> _REQUIRED WORK_:
I'd like the data beneath this line reproduced exactly, without any of its images.
BEGIN EXCERPTED RECORDS
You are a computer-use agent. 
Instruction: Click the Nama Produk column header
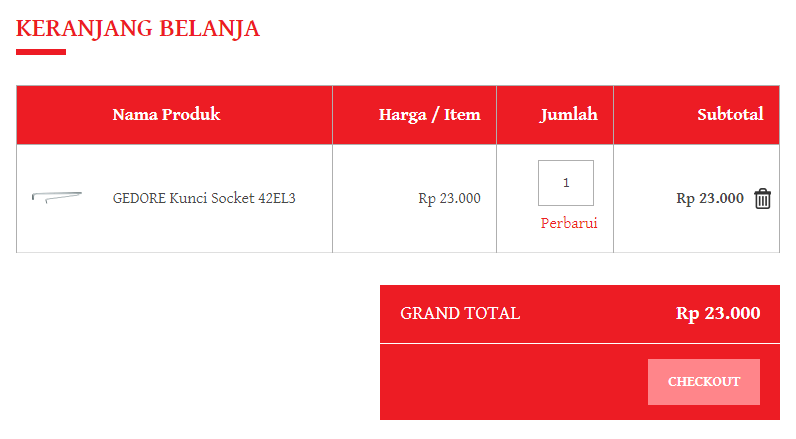point(166,115)
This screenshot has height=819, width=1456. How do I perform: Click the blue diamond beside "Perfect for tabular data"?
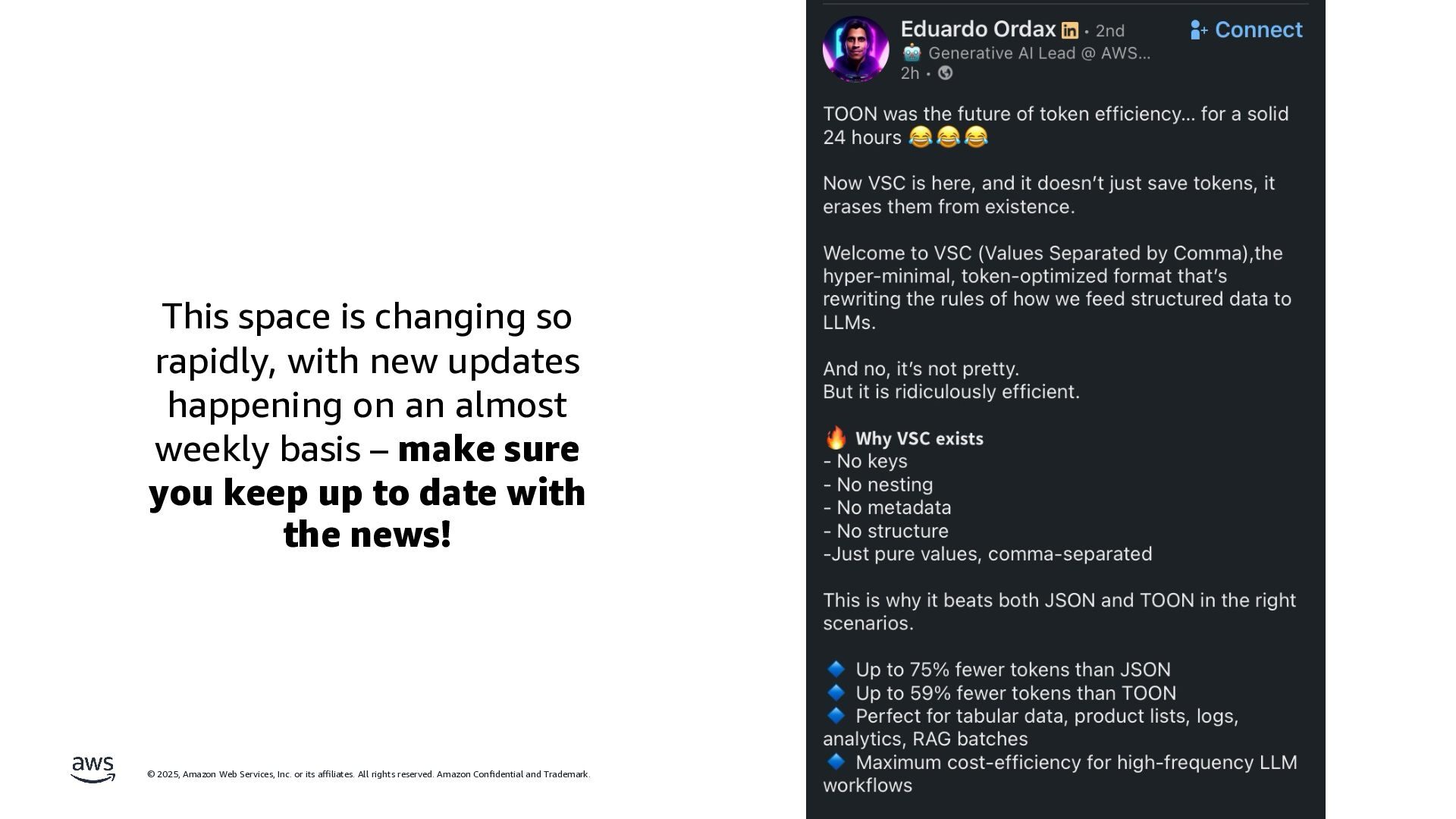pos(836,715)
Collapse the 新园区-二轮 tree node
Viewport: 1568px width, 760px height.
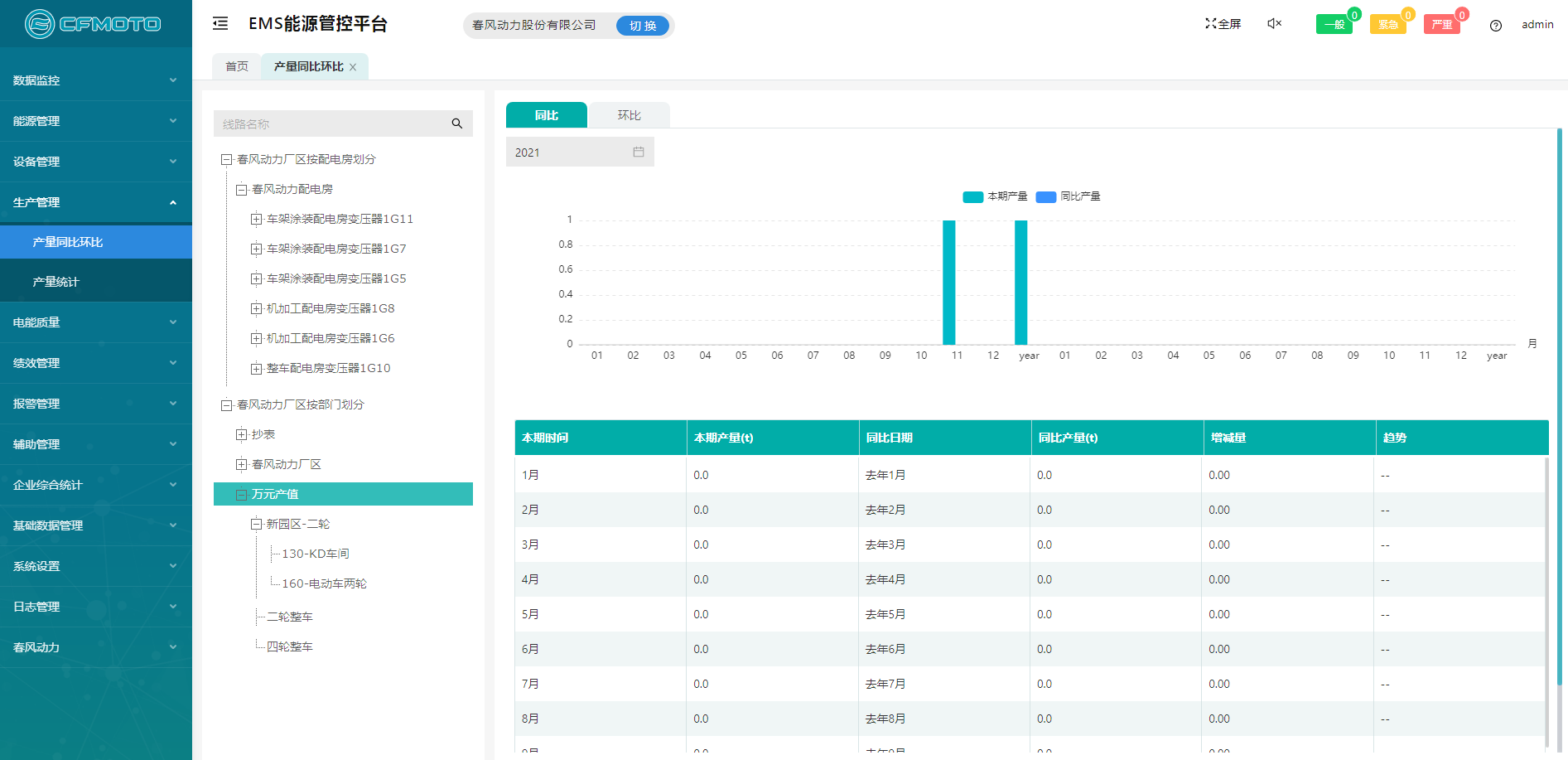(256, 525)
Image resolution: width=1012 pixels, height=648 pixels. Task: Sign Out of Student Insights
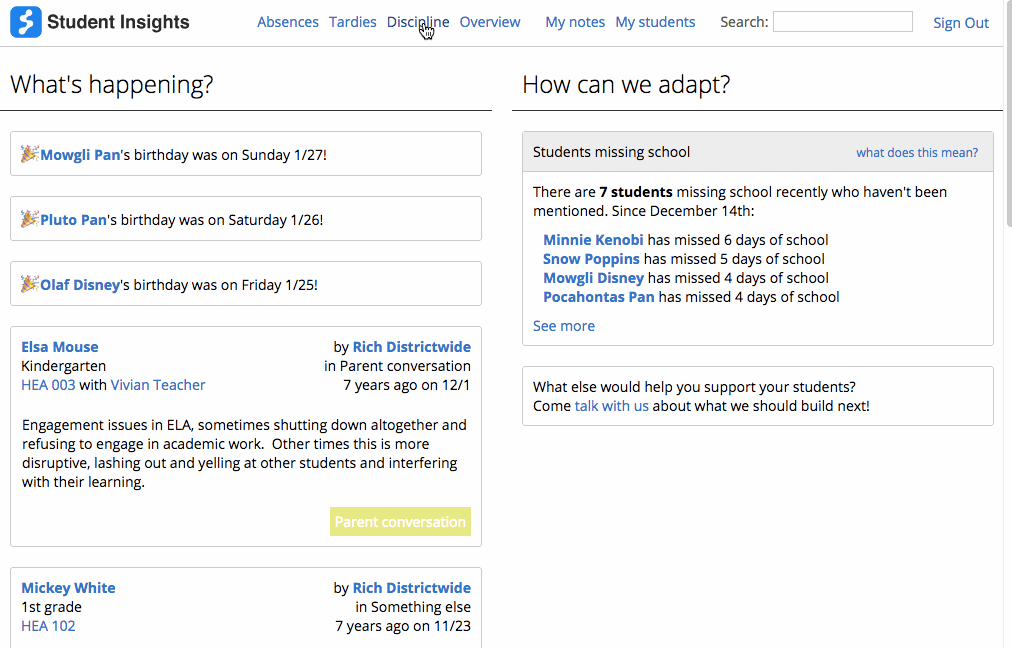pos(960,23)
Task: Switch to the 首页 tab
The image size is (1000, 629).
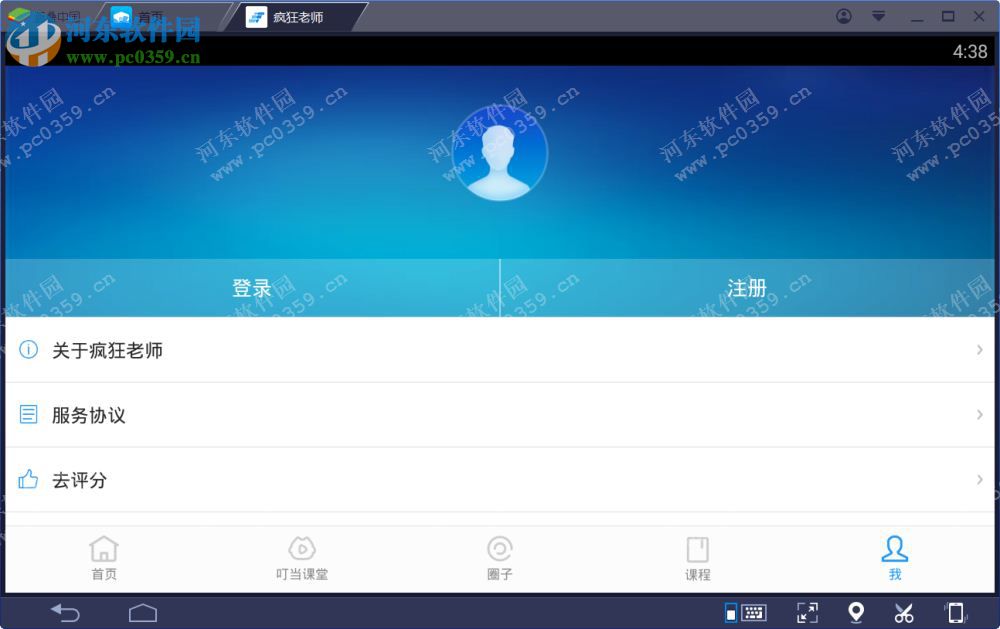Action: point(104,553)
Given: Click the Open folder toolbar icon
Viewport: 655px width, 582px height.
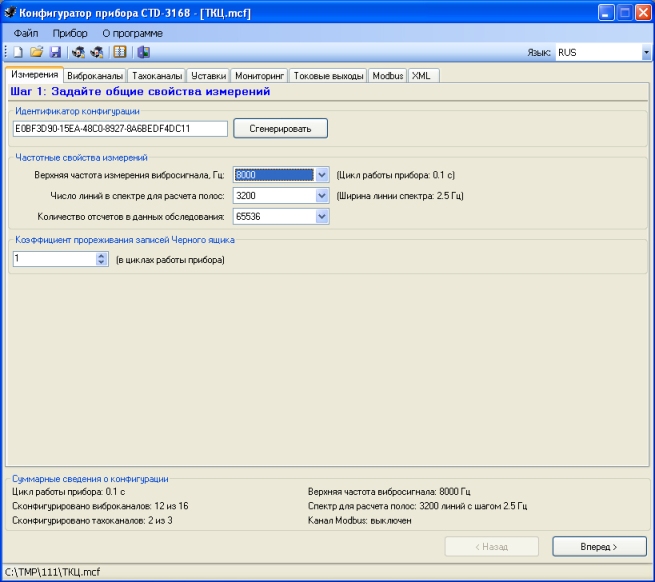Looking at the screenshot, I should (36, 52).
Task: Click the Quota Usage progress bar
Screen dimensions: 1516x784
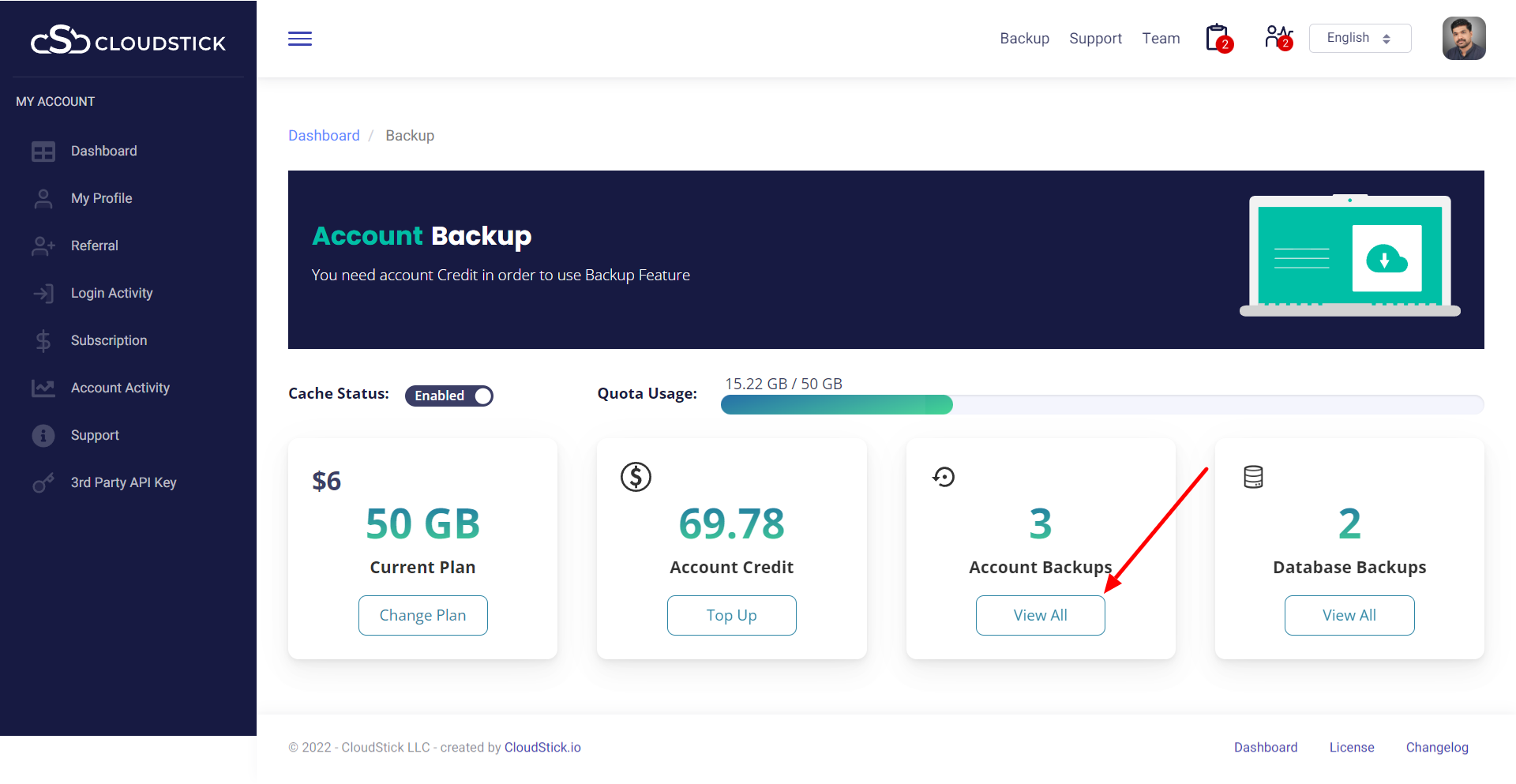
END EXCERPTED RECORDS
> _RESULT_:
You are a computer-use agent. 
Instruction: Click the Nama Produk column header
point(166,115)
This screenshot has height=819, width=1456. How do I perform: Click the blue diamond beside "Perfect for tabular data"?
pos(836,715)
Collapse the 新园区-二轮 tree node
Viewport: 1568px width, 760px height.
(256, 525)
Image resolution: width=1012 pixels, height=648 pixels. Task: Sign Out of Student Insights
pos(960,23)
Task: Switch to the 首页 tab
The image size is (1000, 629).
Action: point(104,553)
Given: Click the Open folder toolbar icon
Viewport: 655px width, 582px height.
Looking at the screenshot, I should (36, 52).
Task: Click the Quota Usage progress bar
Screen dimensions: 1516x784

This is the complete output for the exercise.